Although depicting this specification by embodiment, it will be appreciated by the skilled addressee that there are many become for this specification Shape and the spirit changed without departing from this specification, it is desirable to which the attached claims include these deformations and change without departing from this The spirit of specification.

Claims

1. a kind of character recognition method characterized by comprising

Receive images to be recognized；

The text filed subgraph is inputted into Text region model as a whole, obtains corresponding to the text filed subgraph Identification lteral data；The Text region model includes: the machine learning gone out based on endorsed image data sample training Model；

It integrates the identification lteral data and feeds back.

2. the method as described in claim 1, which is characterized in that the images to be recognized, including document image.

3. method according to claim 2, which is characterized in that after the reception images to be recognized, further includes:

According to the table line in document image, document image is cut, obtains at least one cutting image；

Correspondingly, described obtain text filed subgraph according to the corresponding characteristic value of pixel in the images to be recognized, packet It includes:

According to the corresponding characteristic value of pixel at least one described cutting image, text filed subgraph is obtained.

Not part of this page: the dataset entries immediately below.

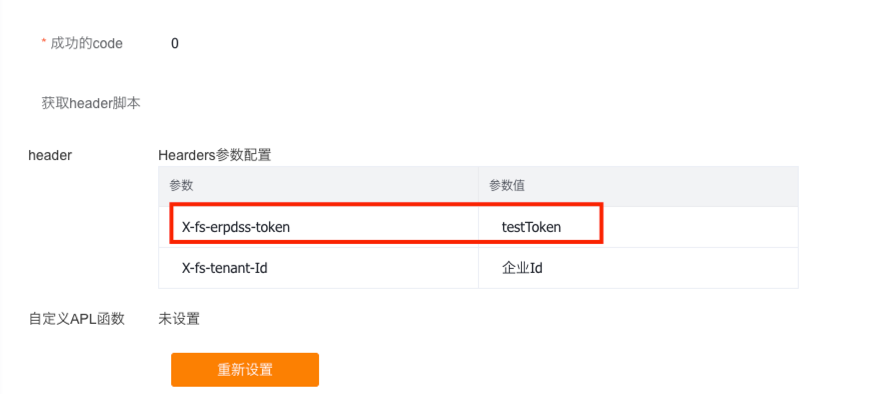Click the 参数值 column header
873x394 pixels.
pos(638,186)
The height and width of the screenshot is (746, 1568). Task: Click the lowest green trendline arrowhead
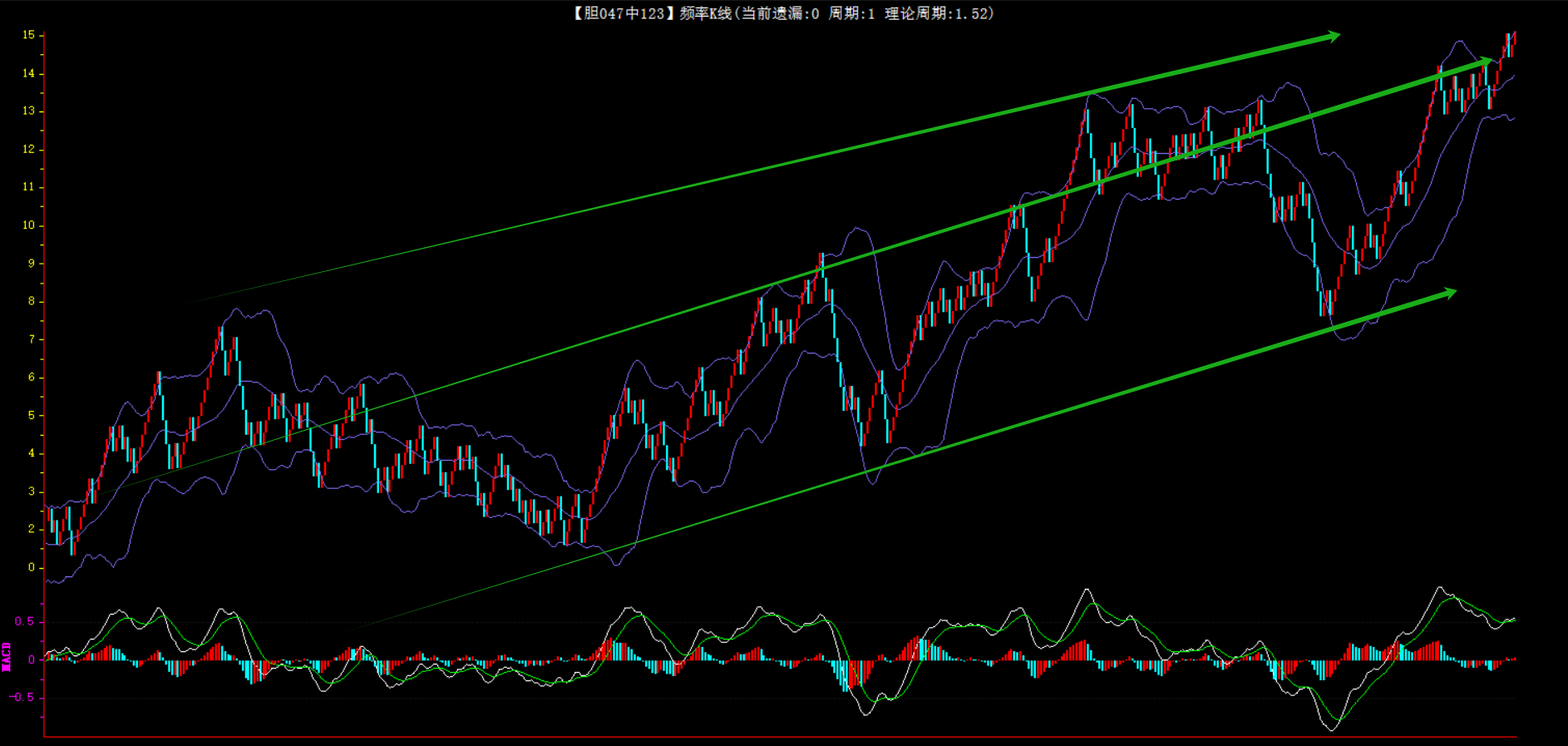point(1449,293)
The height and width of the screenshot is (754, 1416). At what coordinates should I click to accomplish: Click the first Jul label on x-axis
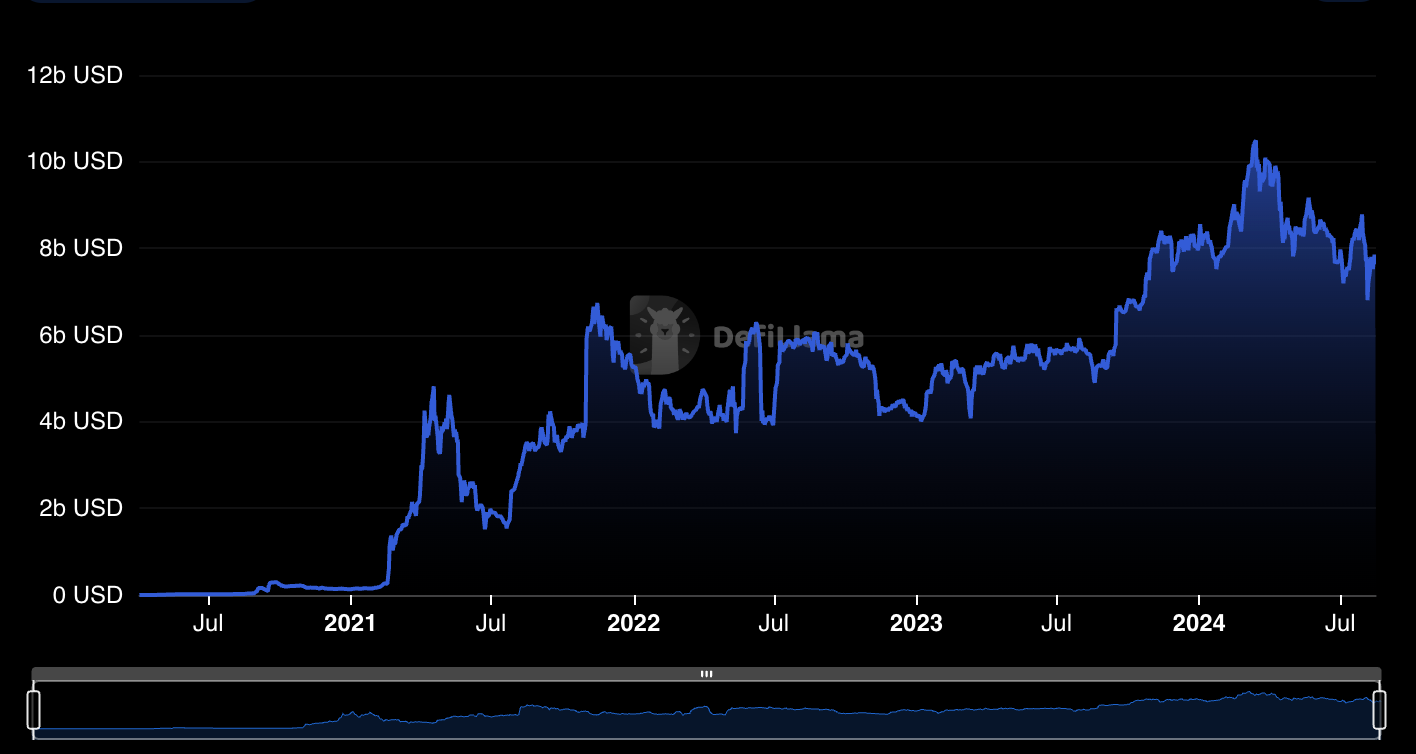(208, 624)
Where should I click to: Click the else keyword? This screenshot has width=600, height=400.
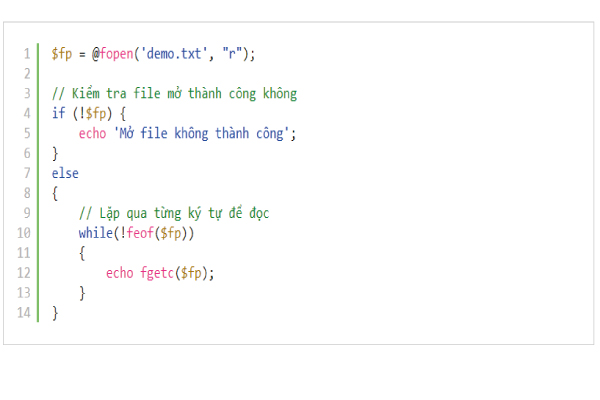point(65,173)
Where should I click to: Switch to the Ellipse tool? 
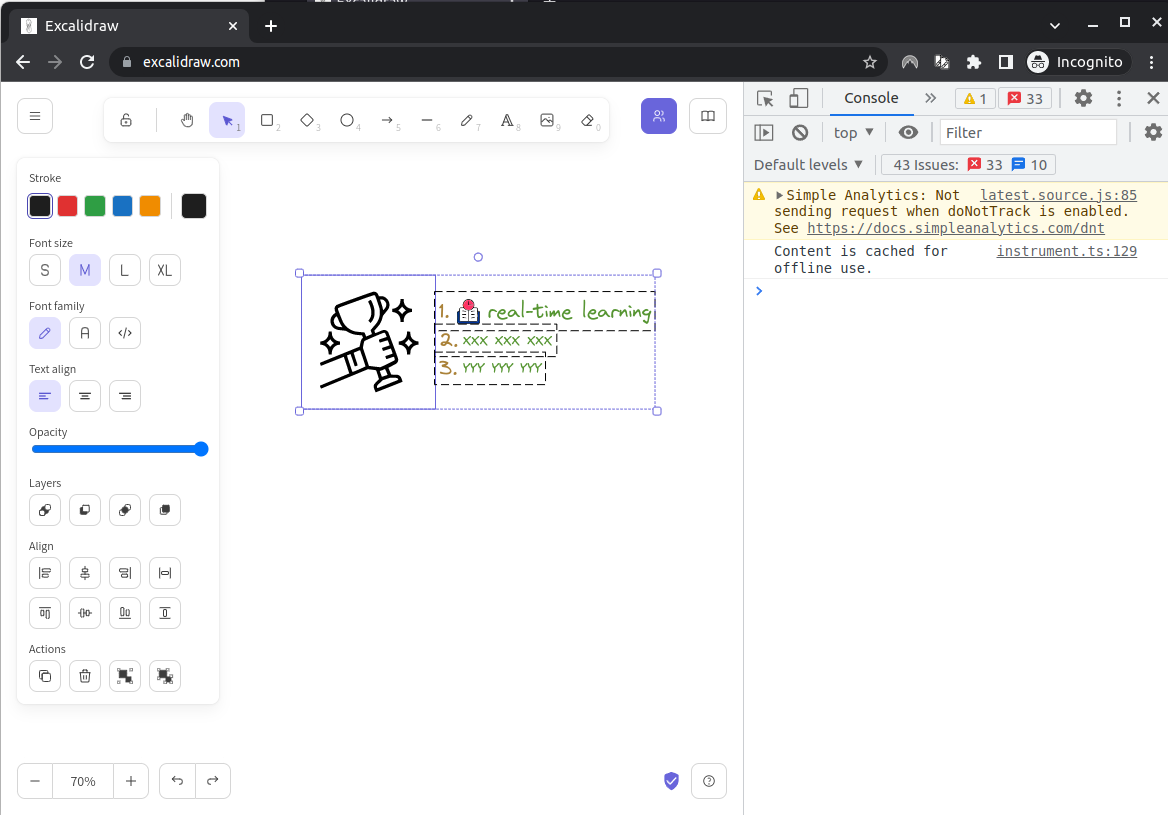tap(348, 120)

4. the method as described in claim 1, which is characterized in that include at least one word in the text filed subgraph Symbol or character string.

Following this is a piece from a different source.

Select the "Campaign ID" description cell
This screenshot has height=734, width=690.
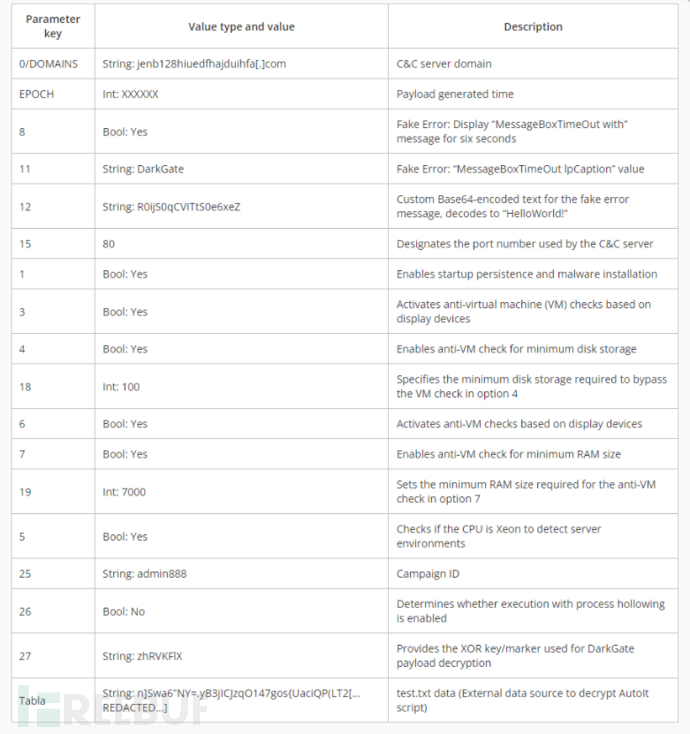(x=429, y=574)
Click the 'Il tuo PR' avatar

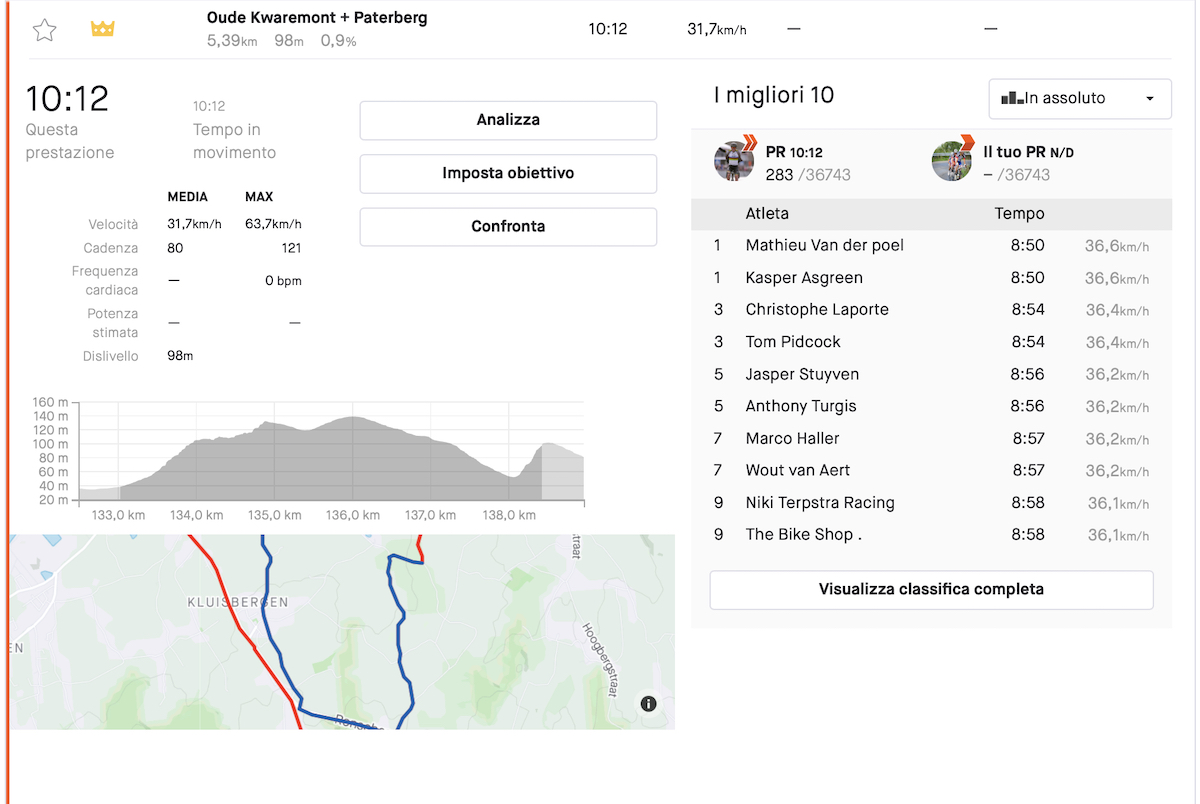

5. the method as described in claim 1, which is characterized in that described according to the corresponding spy of pixel in the images to be recognized Value indicative obtains text filed subgraph, comprising:

According to the corresponding characteristic value of pixel in the images to be recognized, the corresponding activation score value of pixel is calculated；

The pixel that activation score value is greater than point threshold is obtained, as activation pixel；

Based on the activation pixel, text filed subgraph is obtained using image outline detection algorithm.

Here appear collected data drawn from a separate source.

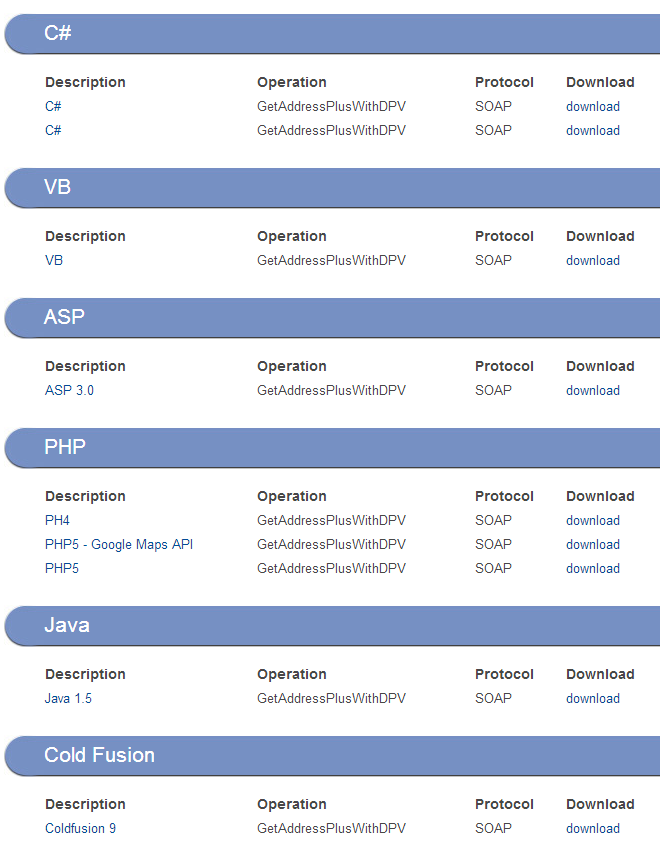This screenshot has height=856, width=660.
Task: Download the PH4 sample code
Action: pos(593,520)
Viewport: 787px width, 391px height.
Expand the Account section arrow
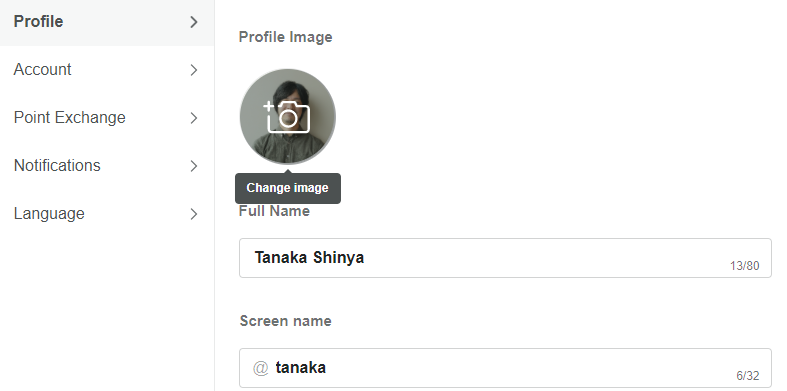click(x=194, y=70)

6. the method as described in claim 1, which is characterized in that the machine gone out based on endorsed image data sample training Device learning model, including CRNN convolution loop neural network model.

7. the method as described in claim 1, which is characterized in that the endorsed image data sample includes: for character The image data sample that string is annotated.

8. the method as described in claim 1, which is characterized in that described to integrate the identification lteral data and feed back, comprising:

The position that the identification lteral data corresponds in images to be recognized is integrated；

Identification lteral data after feedback integration.

9. a kind of character recognition device characterized by comprising

Image receiver module, for receiving images to be recognized；

Text filed subgraph obtains module, for obtaining text according to the corresponding characteristic value of pixel in the images to be recognized Region subgraph；

It identifies that lteral data obtains module, for the text filed subgraph to be inputted Text region model, is corresponded to The identification lteral data of the text filed subgraph；The Text region model, including based on endorsed image data sample Originally the machine learning model trained；

10. a kind of Text region equipment characterized by comprising

Memory, for storing computer instruction；

Processor performs the steps of reception images to be recognized for executing the computer instruction；According to described to be identified The corresponding characteristic value of pixel in image, obtains text filed subgraph；The text filed subgraph is inputted into Text region mould Type obtains the identification lteral data corresponding to the text filed subgraph；The Text region model, including based on endorsed Image data sample training go out machine learning model；It integrates the identification lteral data and feeds back.